[Saved entries]
============

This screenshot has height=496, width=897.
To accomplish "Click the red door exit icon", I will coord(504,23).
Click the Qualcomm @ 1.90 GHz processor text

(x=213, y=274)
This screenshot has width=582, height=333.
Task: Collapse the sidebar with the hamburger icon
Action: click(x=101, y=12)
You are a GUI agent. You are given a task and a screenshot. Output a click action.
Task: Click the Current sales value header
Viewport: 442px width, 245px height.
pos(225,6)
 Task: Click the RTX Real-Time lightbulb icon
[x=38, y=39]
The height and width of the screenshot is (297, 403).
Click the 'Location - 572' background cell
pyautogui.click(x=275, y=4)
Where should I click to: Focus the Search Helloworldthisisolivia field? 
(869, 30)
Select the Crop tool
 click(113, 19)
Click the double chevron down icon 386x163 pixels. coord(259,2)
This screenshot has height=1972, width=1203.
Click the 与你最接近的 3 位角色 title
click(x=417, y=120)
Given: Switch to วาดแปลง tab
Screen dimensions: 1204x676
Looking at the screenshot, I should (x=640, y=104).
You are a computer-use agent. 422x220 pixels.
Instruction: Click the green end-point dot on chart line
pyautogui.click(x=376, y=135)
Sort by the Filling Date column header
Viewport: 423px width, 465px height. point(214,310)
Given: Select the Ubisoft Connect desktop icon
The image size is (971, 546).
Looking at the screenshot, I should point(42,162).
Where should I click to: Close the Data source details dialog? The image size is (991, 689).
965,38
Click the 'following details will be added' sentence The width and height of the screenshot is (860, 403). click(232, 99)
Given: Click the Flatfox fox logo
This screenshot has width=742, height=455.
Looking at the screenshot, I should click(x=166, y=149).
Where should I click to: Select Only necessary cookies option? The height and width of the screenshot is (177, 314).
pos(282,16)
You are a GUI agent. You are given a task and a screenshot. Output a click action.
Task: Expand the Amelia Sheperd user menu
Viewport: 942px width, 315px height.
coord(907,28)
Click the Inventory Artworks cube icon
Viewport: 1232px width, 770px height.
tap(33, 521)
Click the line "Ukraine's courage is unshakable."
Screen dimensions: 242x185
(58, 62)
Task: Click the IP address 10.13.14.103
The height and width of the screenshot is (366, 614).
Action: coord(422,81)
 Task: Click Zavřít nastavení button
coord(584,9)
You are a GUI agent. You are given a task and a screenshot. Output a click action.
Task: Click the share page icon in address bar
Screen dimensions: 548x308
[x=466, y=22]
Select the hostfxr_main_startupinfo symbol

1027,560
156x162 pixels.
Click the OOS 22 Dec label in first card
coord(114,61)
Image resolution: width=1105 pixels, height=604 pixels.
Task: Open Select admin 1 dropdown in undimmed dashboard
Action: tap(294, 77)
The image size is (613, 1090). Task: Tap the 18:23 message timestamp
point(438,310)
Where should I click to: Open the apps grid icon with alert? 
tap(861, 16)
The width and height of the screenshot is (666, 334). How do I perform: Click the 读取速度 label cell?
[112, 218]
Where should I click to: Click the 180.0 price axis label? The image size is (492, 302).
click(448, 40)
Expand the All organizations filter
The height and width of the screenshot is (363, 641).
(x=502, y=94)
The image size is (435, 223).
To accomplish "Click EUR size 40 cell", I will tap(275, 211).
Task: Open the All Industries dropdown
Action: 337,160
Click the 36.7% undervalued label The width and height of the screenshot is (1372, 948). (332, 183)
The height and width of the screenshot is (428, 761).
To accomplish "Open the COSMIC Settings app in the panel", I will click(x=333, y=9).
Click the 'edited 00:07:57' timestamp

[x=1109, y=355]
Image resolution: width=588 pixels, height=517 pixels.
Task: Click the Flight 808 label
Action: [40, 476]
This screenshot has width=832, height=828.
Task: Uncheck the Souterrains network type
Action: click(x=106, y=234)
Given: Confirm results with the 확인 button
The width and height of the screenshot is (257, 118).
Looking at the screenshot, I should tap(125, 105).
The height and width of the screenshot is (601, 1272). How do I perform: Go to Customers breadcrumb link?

============

» Task to carry out
Look through the records above and report how many lines hold the word "Expand", giving only the number.

» Result for this exercise
2